The bill also would allow schools to administer the test only once per year but requires schools to still have support and remediation services for students who are behind the grade level’s expectation.
The bill has passed the Ohio House but has not been voted on in the Ohio Senate.
Scott DiMauro, president of teacher’s union Ohio Education Association, said the current policy doesn’t allow for the expertise of teachers and hurts relationships with parents.
“It’s a policy that, rather than encouraging collaboration between educators and families, this is one of those things that that drives a wedge,” DiMauro said.
The policy also doesn’t work, said Christina Collins, a member of the Ohio School Board. She cited data from the Ohio Department of Education showing that students who were held back from fourth grade and went through an entire year of third grade again still scored low on the literacy tests when taken again. Just 14% of those students were proficient in reading after taking third grade again, Collins said. Test results continued to decline through eighth grade, when just three percent of those students who had been held back were proficient, Collins said.
Proficient is the minimum score on the reading test where students can pass on from third grade to fourth.
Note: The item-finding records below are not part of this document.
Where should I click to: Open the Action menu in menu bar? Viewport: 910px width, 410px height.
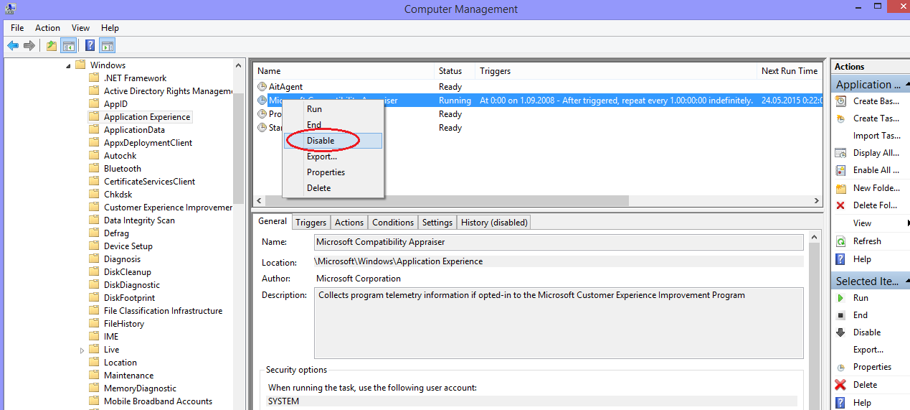[47, 28]
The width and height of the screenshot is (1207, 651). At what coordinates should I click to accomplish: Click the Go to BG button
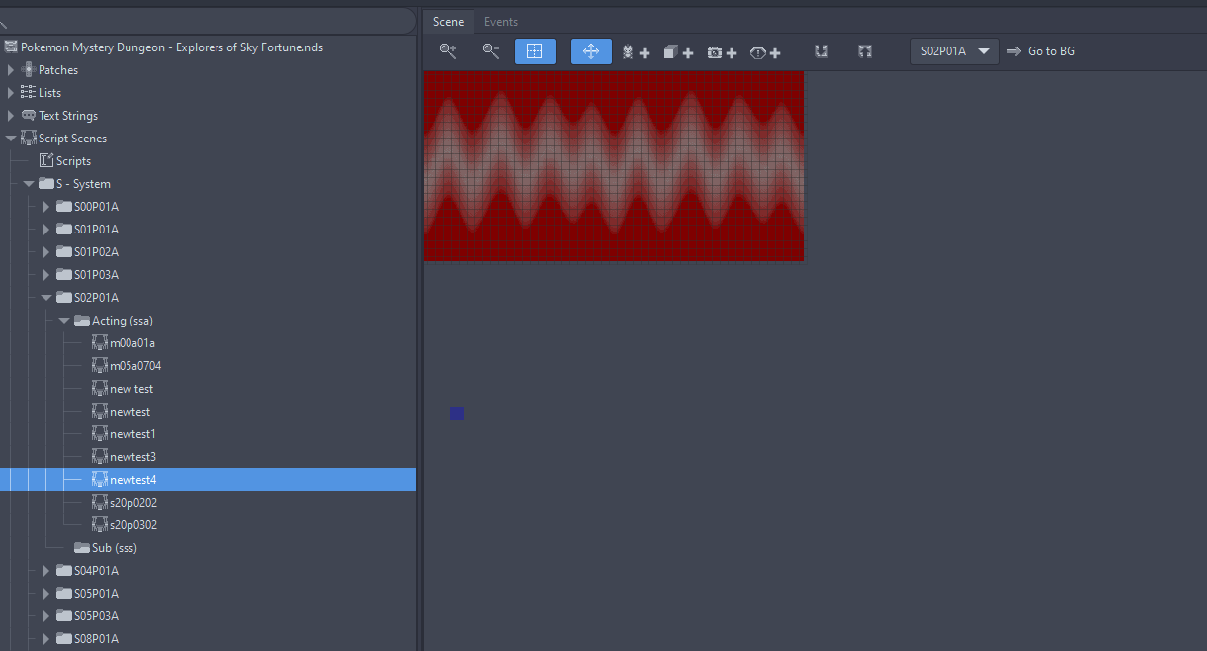point(1041,51)
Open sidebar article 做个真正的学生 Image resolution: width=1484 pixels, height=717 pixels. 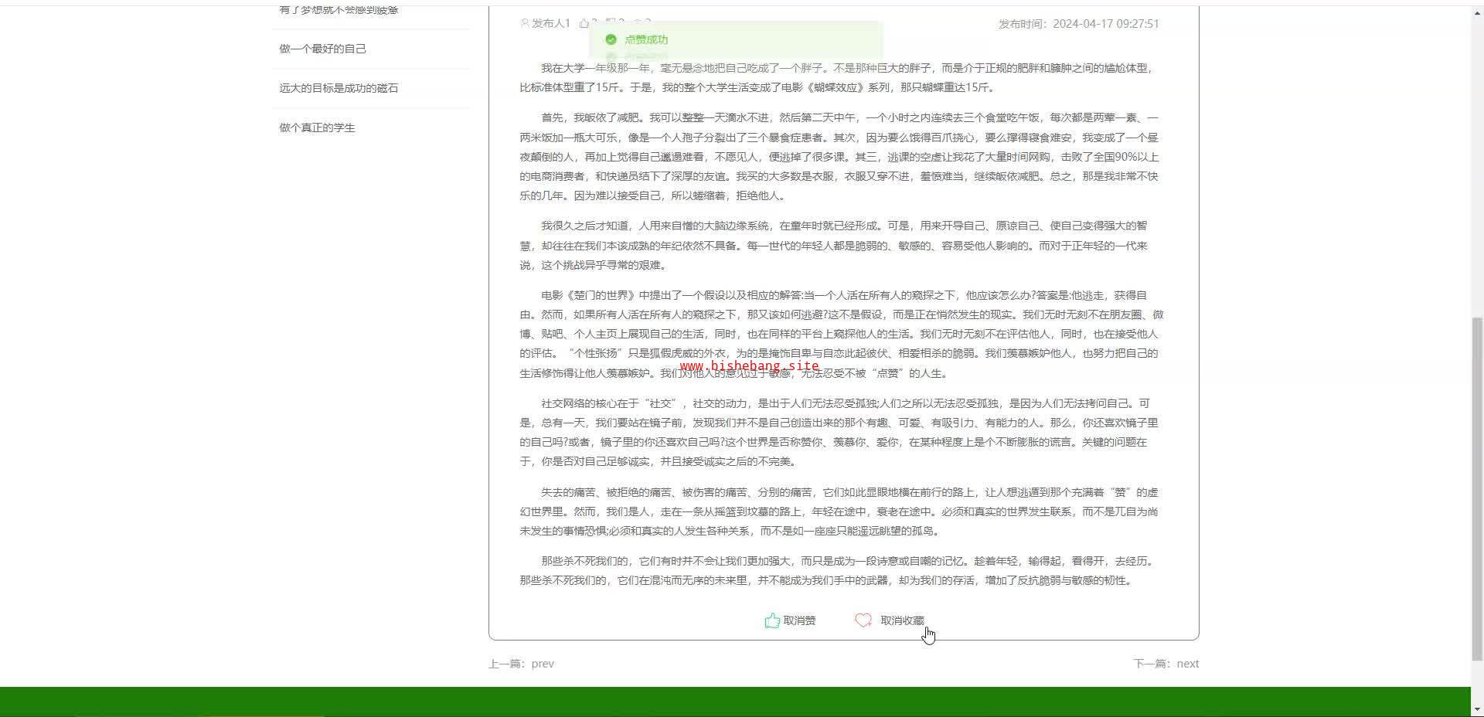(x=317, y=127)
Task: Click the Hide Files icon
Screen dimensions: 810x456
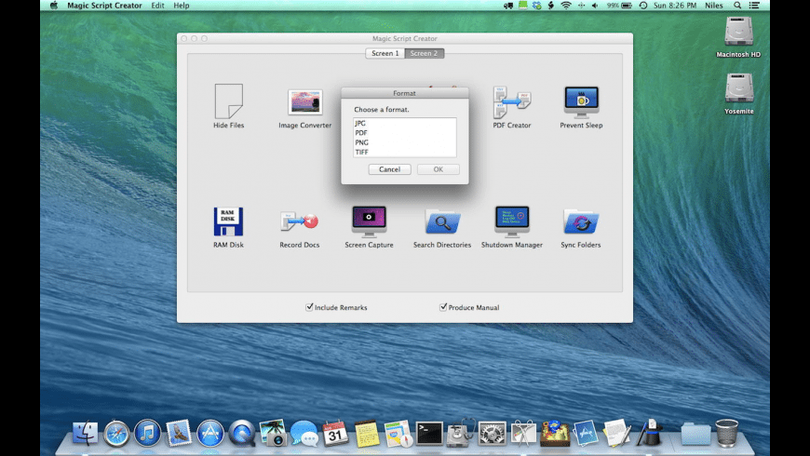Action: [x=228, y=101]
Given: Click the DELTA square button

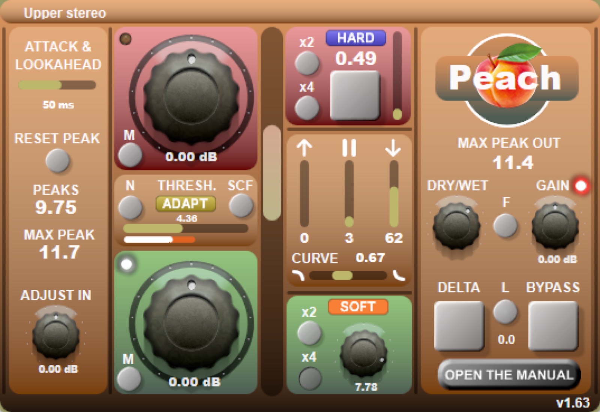Looking at the screenshot, I should click(459, 326).
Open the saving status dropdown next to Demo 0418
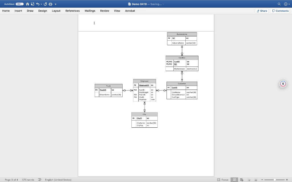Screen dimensions: 292x182 tap(163, 4)
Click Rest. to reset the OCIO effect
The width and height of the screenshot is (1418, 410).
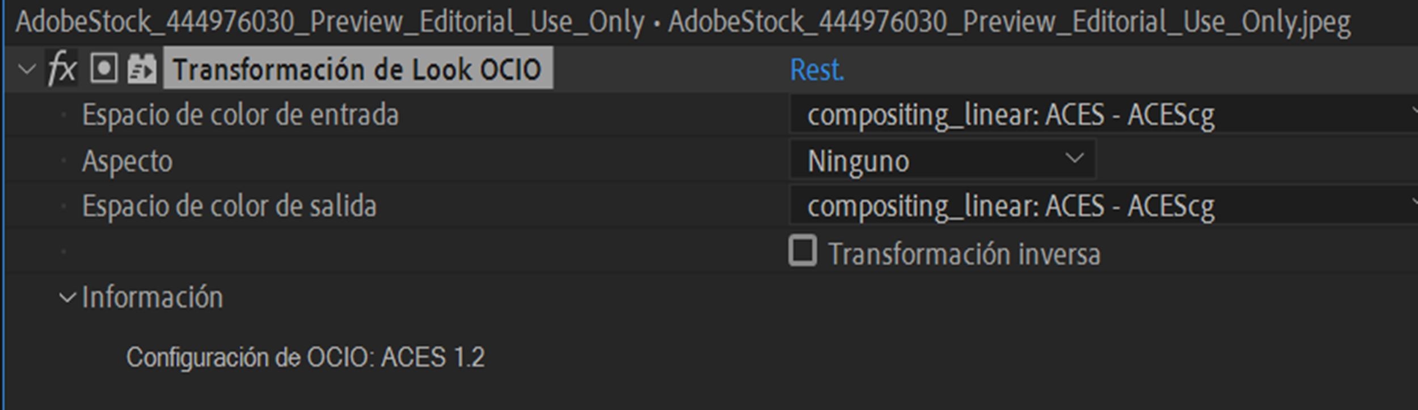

There are two scores higher than proficient and two scores lower than proficient.
“Consequencing students who struggle to read by retaining them in third-grade has not worked,” Collins said. “In the business world, such a minimal return on an investment would be called a failure.”
Collins has sponsored a resolution in the Ohio School Board supporting HB 497 and said she expects the school board to hear it during their meeting Tuesday through Wednesday.
But the Fordham Institute, a conservative education think tank, argued in a new paper the third-grade reading guarantee requiring students stay back a year if they don’t pass their tests does work, pointing to state exam data showing third-grade reading achievement was on the rise prior to the pandemic.
Aaron Churchill, Ohio research director for the Fordham Institute and the author of the report, said during the pandemic when the state relaxed the law, most schools promoted students who, under the law, should have been held back. It’s not clear if those students were given appropriate support, he argued.
“If you really are having really very severe reading deficiencies at the end of third-grade, something needs to be done,” Churchill said.
State representative Gayle Manning, a Republican from North Ridgeville and one of the sponsors of HB 497, said she thinks there will be changes to Ohio’s report cards as well, though those changes have not yet been ironed out. The third-grade reading guarantee is a key part of the overall score that schools get on their report cards.
The bill is cosponsored by State Rep. Phil Robinson, a Democrat from Cleveland.